- _Exercise_: Using the records that follow, tally the lines containing the word "will" and state only the count.

- _Provided material_:
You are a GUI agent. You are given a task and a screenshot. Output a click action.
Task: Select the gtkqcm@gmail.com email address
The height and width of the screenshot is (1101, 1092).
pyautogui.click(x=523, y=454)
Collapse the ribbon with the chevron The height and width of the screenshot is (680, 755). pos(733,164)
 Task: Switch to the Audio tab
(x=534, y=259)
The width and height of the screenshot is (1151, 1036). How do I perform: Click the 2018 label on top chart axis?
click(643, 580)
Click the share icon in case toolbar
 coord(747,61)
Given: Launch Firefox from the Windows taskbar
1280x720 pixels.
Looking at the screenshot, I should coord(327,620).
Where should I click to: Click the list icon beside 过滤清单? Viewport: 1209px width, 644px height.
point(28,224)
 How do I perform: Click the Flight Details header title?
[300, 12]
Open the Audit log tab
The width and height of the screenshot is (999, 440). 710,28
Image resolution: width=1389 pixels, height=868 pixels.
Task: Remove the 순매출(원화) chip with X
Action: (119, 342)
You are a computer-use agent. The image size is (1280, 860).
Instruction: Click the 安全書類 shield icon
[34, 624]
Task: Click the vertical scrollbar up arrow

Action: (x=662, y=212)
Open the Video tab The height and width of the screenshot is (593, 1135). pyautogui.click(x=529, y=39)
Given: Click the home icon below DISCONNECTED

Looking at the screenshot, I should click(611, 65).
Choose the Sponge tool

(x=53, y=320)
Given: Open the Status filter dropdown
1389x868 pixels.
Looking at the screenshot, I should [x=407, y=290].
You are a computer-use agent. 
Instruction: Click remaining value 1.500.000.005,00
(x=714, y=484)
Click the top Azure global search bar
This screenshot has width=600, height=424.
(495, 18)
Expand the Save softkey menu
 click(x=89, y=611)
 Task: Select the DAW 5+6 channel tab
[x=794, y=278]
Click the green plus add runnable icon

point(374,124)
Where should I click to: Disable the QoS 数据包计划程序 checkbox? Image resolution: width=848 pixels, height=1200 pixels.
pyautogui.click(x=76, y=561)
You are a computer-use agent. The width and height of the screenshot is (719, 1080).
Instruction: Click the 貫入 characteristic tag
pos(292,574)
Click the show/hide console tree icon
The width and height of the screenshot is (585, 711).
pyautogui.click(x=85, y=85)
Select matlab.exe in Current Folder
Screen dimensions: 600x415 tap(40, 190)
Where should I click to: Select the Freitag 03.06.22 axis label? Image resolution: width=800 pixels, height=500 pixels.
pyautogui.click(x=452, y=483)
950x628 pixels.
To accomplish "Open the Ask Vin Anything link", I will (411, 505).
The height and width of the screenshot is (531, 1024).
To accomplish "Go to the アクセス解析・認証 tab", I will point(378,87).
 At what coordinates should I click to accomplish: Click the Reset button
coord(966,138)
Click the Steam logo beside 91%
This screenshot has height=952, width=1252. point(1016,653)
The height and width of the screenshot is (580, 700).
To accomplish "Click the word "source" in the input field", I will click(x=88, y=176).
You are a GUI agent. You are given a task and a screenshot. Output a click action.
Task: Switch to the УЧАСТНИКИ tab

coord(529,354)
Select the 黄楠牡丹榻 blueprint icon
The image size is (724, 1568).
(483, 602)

- _Task output_: 3